If you get bored on the treadmill, the cross-trainer, the rower or doing normal aerobics classes then you can perform your own combat workout at home. Combat burns many calories as it involves short, sharp bursts of movement and it’s also a great toner for the upper body. If you want to do combat moves at home, you can do so without any exercise kit whatsoever.
Forget boxing gloves, pads or a punch bag, shadow boxing is highly effective if you do it right and perform the moves regularly enough to get results. Try these moves three to four times per week and you’ll soon be burning calories. Put on some loud music for added motivation and you’ll love it.
Workout tips:
- For your warm-up, go through all of the moves slowly. Do ten repetitions on each side for each exercise.
- Repeat the sequence but increase your speed. Complete three to five times.
- As a cool down, complete each move slowly.
Squat to uppercut
Works the thighs, bottom, stomach and shoulders
- Stand with good posture, your feet slightly wider than hip-width apart.
- Keep your elbows tucked in and your fists covering your chin, with knees soft.
- Bend your knees and squat back, push through your legs and bring your elbow across your body and up.
- Pull your elbow back, squat down and repeat on the other side.
- As you push back to the standing position, try and rotate from your waist as you punch up.
Ab jab and cross
Works the stomach, chest and shoulders
- Lie on the floor on your back with your knees bent and feet flat.
- Position your hands in front of your chest with your elbows tucked into your sides.
- Slowly curl up, exhaling as you do so, bringing your shoulders off the floor.
- Pause at the top and punch your right fist out over your left knee and then your left fist over your right knee.
- Slowly return to the start position and repeat, leading the punches with the opposite fist.
Grab and high knee
Works the stomach, hips and bottom
- Standing with good posture, take a small step back with your right foot.
- Reach up with both your hands.
- As you pull your hands down, bring your right knee up to meet your arms.

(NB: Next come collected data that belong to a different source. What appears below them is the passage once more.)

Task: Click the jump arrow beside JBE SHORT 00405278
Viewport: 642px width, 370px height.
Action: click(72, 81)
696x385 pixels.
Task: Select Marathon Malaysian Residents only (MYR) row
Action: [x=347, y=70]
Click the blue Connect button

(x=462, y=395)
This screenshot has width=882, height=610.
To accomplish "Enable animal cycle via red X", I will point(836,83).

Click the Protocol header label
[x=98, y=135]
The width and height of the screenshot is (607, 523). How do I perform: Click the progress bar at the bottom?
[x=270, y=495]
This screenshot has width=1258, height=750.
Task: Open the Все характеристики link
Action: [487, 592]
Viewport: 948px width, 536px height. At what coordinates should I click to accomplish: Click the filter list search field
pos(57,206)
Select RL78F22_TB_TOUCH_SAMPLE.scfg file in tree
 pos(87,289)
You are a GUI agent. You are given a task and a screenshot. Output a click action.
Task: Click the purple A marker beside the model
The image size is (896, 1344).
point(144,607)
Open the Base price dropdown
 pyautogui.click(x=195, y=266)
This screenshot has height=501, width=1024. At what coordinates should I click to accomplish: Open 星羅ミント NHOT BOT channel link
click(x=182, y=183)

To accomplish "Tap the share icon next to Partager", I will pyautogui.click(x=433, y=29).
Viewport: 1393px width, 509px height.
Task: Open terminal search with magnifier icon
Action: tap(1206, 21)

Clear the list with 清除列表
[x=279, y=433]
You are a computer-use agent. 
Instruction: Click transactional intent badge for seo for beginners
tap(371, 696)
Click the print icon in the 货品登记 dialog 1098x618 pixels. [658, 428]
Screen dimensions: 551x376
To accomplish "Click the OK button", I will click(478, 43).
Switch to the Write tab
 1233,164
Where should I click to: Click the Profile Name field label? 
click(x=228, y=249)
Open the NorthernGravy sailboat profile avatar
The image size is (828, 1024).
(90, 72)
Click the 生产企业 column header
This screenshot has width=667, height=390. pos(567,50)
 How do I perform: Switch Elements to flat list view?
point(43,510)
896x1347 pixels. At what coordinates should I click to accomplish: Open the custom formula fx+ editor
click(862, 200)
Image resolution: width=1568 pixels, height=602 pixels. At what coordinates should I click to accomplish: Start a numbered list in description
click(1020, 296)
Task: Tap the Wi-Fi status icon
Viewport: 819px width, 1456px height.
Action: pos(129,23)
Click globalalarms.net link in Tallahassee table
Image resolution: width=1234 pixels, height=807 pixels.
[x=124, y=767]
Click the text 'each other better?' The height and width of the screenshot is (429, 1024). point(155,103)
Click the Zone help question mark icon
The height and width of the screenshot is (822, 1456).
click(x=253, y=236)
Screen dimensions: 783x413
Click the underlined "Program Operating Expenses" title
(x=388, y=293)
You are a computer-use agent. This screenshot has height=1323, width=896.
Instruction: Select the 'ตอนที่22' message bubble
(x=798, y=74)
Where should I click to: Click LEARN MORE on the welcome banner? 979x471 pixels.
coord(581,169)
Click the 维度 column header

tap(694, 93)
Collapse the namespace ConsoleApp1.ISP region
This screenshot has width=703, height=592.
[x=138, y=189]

- Return to the start position.
- Repeat on the opposite leg.
Jab cross and hook
Works the stomach, chest and shoulders
- Standing with good posture, rotate to the side (if you’re right-handed, rotate clockwise, if left-handed, anti-clockwise), tuck your chin in, keep your elbows tight to your body and bring your fists up to your chin and shoulders.
- Punch straight out with your left hand (jab), quickly pull back and punch straight out (cross) with your right hand.
- Pause, bring up your right elbow and rotate your body from your waist, punching around and across with your left arm (hook).
- Reset your position, jab, cross and hook with the other side. Alternate the hooks on each combination.
Side kick
Works the thighs and stomach
- Start with your feet hip-width apart.
- Lean over to the left, tuck your chin in, keep your elbows tight to your body and bring your fists up to your chin and shoulders.
- Lift your right foot off the floor, then lift your knee up towards your elbow.
- Keeping your balance on your left leg, kick out to the side with the right foot.
- Pull your leg back in and place it back on the floor.
- Step back to the start position.
- Repeat on the other side, keeping the number of repetitions equal.
Rotating side lunge
Works the thighs, bottom and lower back
- With good posture, plant your feet roughly one-and-a-half-times shoulder width apart and squat down.
- Extend your right leg straight out to the side, keeping your shoulders back and your chest lifted.
- Bend your left arm and bring it up to shoulder height, extending your right arm out to the side.
- Push back through your left leg and repeat on the opposite side.